Moser Götze & Partner Patentanwälte mbB
(Moser Götze & Partner)

General Terms and Conditions

1. Moser Götze & Partner is a partnership of patent attorneys with restricted professional liability according to § 8 (4) PartGG (German partnership law). These terms and conditions apply to all present and future mandates between Moser Götze & Partner and the client that are directed to a legal advice and/or representation, unless otherwise agreed upon in writing or dictated by law. Mandates are taken on by Moser Götze & Partner and not by individual partners. Subject of the mandate is the service agreed upon, not a legal or economic success. Information, advice and instructions by telephone are only to be taken as binding if they are confirmed in writing.

2. Moser Götze & Partner shall with all due care safeguard the clients’ interests and shall carry out the orders received in a professional manner and in accordance with good professional ethics. Moser Götze & Partner will take all due care for a close and trustful working relationship with the client.

3. Moser Götze & Partner will keep all information in connection with a mandate secret and confidential, unless the client provides a waiver in writing. This obligation continues after termination of the mandate and also applies to employees of Moser Götze & Partner. The obligation does however not apply if legitimate interest of Moser Götze & Partner contradicts secrecy. In this sense Moser Götze & Partner’s obligation to secrecy is waived as far as necessary for Moser Götze & Partner to cooperate with their liability insurance. The same applies to questions relating to Moser Götze & Partner fees. Moser Götze & Partner will not disclose reports, opinions or other written advice/information concerning results of their work to third parties without written consent of the client.

4. Moser Götze & Partner shall endeavor to carry out the order without any unnecessary delay. Fees and expenses are determined by agreement or by Moser Götze & Partner’s schedule of fees or according to the appropriate rules of the German lawyers’ compensation act (RVG), which is applied to patent attorneys in litigation cases.
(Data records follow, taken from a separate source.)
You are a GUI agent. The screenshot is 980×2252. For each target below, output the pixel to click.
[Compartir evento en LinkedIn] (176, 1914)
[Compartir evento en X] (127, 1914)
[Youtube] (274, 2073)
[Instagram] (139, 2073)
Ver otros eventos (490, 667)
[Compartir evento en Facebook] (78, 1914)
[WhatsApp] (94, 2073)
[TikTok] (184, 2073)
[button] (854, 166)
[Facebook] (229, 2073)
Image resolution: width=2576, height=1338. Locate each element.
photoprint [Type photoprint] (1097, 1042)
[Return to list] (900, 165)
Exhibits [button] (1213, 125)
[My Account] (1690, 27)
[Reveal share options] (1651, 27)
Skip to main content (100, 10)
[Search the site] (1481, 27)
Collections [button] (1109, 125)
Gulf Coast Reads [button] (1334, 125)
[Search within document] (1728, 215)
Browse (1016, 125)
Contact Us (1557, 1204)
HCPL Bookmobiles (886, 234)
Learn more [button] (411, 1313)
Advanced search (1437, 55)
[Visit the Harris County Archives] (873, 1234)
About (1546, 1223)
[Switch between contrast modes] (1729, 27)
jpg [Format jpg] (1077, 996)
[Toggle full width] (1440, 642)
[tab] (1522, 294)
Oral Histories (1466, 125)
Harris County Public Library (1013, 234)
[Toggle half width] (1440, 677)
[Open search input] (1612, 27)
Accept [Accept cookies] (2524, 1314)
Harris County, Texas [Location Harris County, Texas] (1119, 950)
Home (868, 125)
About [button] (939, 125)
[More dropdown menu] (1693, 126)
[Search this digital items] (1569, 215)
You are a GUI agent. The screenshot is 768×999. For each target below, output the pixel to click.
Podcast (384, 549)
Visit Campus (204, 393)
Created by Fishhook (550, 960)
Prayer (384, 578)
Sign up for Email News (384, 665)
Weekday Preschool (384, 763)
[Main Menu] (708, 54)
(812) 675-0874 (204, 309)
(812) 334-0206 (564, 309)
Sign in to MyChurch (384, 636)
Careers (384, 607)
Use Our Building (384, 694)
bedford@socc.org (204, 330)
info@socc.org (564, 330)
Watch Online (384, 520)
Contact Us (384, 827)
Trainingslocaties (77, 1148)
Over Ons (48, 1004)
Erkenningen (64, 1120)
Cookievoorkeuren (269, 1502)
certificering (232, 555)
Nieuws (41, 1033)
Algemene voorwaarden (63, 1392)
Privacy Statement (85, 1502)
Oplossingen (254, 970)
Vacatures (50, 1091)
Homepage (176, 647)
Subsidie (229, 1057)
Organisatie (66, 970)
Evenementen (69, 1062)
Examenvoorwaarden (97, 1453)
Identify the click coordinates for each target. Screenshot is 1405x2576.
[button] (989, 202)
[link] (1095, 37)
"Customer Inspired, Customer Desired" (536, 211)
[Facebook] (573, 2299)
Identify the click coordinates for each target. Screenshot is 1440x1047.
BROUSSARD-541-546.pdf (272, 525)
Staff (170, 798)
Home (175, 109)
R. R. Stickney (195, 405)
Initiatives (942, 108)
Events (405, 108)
Moser Götze & Partner may ask for an advance payment when taking on the mandate in an amount of the expected fees and expenses and may deny the mandate if such advancement is not provided. The reimbursement is due after receiving the invoice; after 30 days default interest may be claimed. The client shall only be entitled to set-off against Moser Götze & Partners’ claim in the event that the clients claim is undisputed or legally binding ascertained.

5. The client shall provide all relevant information in a timely manner so that the work can be carried out with all due care within the given time limit. In particular the client will provide Moser Götze & Partner with all information necessary to handle case, such that Moser Götze & Partner will be able to provide its services in due time. This also applies to all relevant information related to the case. Moser Götze & Partner keep the client informed of the status of the case in a timely fashion.

6. Documents prepared by Moser Götze & Partner will be submitted to the client for consideration and comments. It is understood that the client will check the material and the technical accuracy of such documents. If the client does not inform Moser Götze & Partner to the contrary, Moser Götze & Partner will assume that the client has accepted the documents as correct and complete.

7. Moser Götze & Partner is entitled to engage a third party for carrying out the order or part thereof under the same secrecy requirements as apply to Moser Götze & Partner. Moser Götze & Partner shall choose such third party with all due care. Moser Götze & Partner is however not responsible for work carried out by a third party outside Germany or work carried out by a third party assigned by the client.

8. If the client wishes to claim that a service carried out by Moser Götze & Partner is incorrect or has caused damage to him, he shall inform Moser Götze & Partner accordingly within reasonable time after he has noted or ought to have noted the error. A complaint must however be made no later than one year after the service comprised by the complaint was terminated. If the client suffers an economic loss due to negligence of Moser Götze & Partner, Moser Götze & Partner shall compensate for such proven loss up to a maximum amount corresponding to EUR 10,000,000 (ten million Euros). Moser Götze & Partner holds a liability insurance amounting to said maximum amount. If the client wishes higher insurance coverage, he must announce such before commencement of handling the case and the client shall bear the costs for such. Moser Götze & Partner is not liable for the completeness of conducted searches, especially for the third party databases used.

9. All communications will be sent to the address as last stated by the client. If Moser Götze & Partner is unable to reach the client because he has not properly informed of a change of address, Moser Götze & Partner will not take any steps to find out the new address. Moser Götze & Partner is not liable for a case which has lapsed in consequence thereof.

10. In addition to these general conditions the German Patentanwaltsordnung (German Patent Attorney Bar Association rules) and the guidelines for the profession of the German Patent Attorneys shall apply.

11. The inadmissibility or impossibility of one or several of these general terms and conditions does not affect the validity of the other terms and conditions. In this case each party can ask for a regulation that comes close to the economic purpose of the inadmissible or impossible regulation.

12. Any dispute arising between the client and Moser Götze & Partner shall be settled before the regional court of Düsseldorf, Germany. German substantive law is applied to these General terms and conditions.